[Opening Data listing section]
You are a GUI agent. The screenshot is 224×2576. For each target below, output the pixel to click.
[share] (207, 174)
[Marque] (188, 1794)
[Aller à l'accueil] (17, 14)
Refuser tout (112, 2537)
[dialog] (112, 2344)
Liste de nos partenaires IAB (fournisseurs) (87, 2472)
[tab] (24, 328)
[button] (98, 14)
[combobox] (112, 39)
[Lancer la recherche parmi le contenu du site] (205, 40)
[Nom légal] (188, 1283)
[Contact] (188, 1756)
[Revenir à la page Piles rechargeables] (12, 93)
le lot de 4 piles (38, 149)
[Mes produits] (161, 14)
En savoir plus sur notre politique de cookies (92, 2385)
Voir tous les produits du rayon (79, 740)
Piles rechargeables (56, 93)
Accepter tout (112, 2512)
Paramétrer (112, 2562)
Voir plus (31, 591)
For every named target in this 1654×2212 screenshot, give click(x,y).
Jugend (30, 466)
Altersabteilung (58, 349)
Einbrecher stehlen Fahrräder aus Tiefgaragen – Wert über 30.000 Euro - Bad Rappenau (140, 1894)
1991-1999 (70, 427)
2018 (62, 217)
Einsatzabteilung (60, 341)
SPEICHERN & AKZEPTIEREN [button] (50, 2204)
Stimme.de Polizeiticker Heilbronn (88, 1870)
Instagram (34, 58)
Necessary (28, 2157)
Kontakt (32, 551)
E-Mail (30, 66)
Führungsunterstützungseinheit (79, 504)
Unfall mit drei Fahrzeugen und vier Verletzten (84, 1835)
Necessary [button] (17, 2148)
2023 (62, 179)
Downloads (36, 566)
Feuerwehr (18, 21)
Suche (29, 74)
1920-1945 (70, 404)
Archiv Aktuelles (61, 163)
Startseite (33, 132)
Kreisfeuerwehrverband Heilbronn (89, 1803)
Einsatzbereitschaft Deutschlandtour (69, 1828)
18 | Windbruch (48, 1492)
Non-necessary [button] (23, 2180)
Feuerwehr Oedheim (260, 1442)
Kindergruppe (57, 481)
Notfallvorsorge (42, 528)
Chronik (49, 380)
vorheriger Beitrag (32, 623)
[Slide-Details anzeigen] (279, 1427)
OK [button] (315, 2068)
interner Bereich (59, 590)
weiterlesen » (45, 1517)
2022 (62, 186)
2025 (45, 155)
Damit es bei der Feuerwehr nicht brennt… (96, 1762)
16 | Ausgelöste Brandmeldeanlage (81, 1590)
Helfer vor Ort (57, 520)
[Closing Data listing section]
For this exercise, copy each line from the listing above that has the word "button".

Answer for this exercise:
[button] (98, 14)
SPEICHERN & AKZEPTIEREN [button] (50, 2204)
Necessary [button] (17, 2148)
Non-necessary [button] (23, 2180)
OK [button] (315, 2068)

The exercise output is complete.